Bitcoin, a term which combines the computer unit of measurement – the “bit” – and money and which could be translated as “digital coin”, is a means of exchange allowing a community of users to settle their transactions on the internet without resorting to legal tender (euro, dollar, yen, etc.).
It was created in 2008 by a certain Satoshi Nakamoto without knowing whether it was really a person or a pseudonym intended to preserve the anonymity of its creator (s). The idea initially put forward by the creator (s) of bitcoin, with reference to the work of the economist Friedrich Von Hayek (1899 – 1992), was to bypass the traditional financial system which would have shown its limits with the 2008 crisis. by promoting the appearance of currencies competing with legal currencies.
Bitcoin, how does it work?
It is quite easy to buy bitcoin and even get free online Bitcoin. All you have to do is go to an online platform that offers this service and pay the corresponding amount in dollars, euros, or any other official currency. To be able to use bitcoin, however, it is necessary to install dedicated software (a wallet) on your computer or smartphone and to connect to the system.

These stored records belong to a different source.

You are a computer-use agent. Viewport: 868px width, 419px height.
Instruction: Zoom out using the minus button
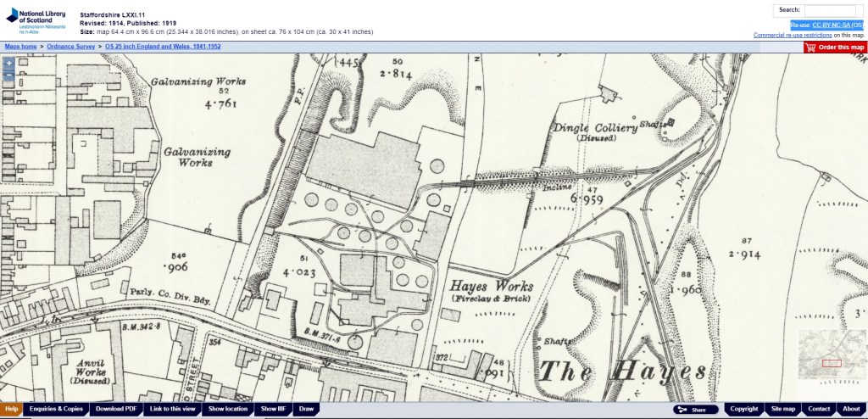[8, 75]
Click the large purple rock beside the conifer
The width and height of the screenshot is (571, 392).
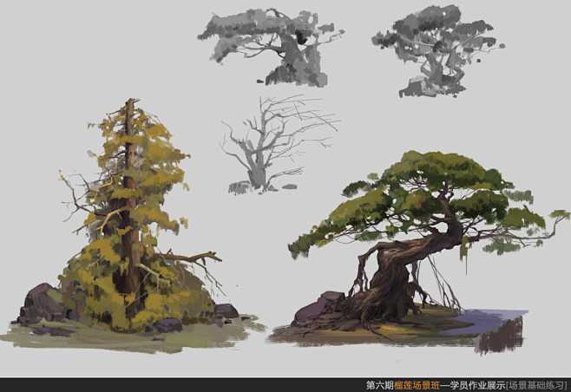(x=41, y=304)
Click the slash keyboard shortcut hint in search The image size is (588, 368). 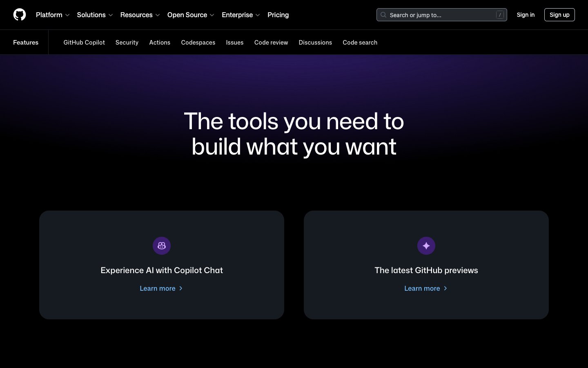[500, 14]

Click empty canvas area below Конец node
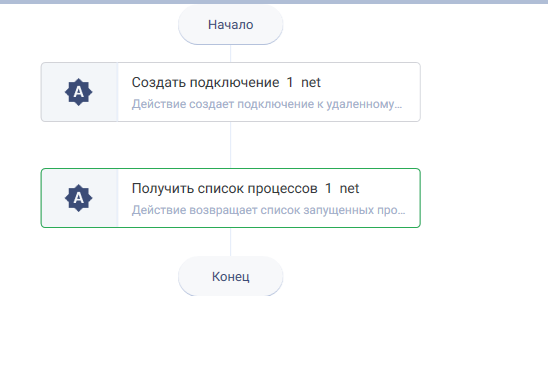231,330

This connection allows you to create your personal account, store your bitcoins there and carry out transactions with other users: each transfer of bitcoin between wallets requires a signature using a private key generated by the system which allows you to ensure that the transaction is carried out by the holders of the portfolios. For simplicity, the user can also choose to use a platform for the custody of his bitcoin assets – a kind of online account denominated in bitcoin -, which will then ensure the detention of data attesting to the possession of bitcoins (in particular private keys) and the management of transactions initiated at the request of its customers.
The peculiarity of this system lies in its mode of verification and securing of transactions, what is called the “mining” process which consists in having members of the network with the appropriate computer equipment validate all the operations carried out in bitcoin. This means that the control of operations is entrusted not to a central authority, as in the traditional financial system, but to members of the system.
Concretely, the “miners” are responsible for grouping all the last transactions into a single “block” after ensuring their validity and adding this new block to all the blocks pre-existing in the system since its origin (the blockchain).
This blockchain is therefore comparable to an accounting ledger gathering the history of transactions that the members of the system can consult at any time, but that they cannot modify due to the very strict cryptographic rules which govern its operation. Thus, each operation carried out and validated by the mining process becomes public and irrevocable.
In order to encourage members of the system to practice mining, a reward mechanism is put in place. It consists in paying in bitcoins the miner who will be the first to validate a new block of transactions thanks to the calculation of a control value – called “fingerprint” – including the parameters of this block (such as the version number of the mining software. or timestamp), the footprint of the previous block and a random number called “nonce”.
The reward for the miner who successfully validated a block was originally 50 bitcoins. But the system provides for a halving of the amount of the reward for every 210,000 blocks created. So today that amount is only 12.5 bitcoins. As the difficulty of the mining calculation is calibrated so that the calculation time of a footprint is 10 minutes, it is possible to anticipate a division by two of the mining reward every 4 years (at a rate of 6 fingerprint calculations per hour, that is 52,500 fingerprint calculations per year and 210,000 over 4 years) and the end of the creation of bitcoins around the year 2140.
Mining being the only way to create bitcoins, the maximum number that the system can generate is thus 21 million. Given this programmed cap and the fact that the transaction validation model is deliberately designed to be long and expensive, the question of the viability of bitcoin for transactional purposes is raised. In fact, its real interest lies more in the anonymity it provides to its users and in the tamper-proof nature of the recording of transactions made.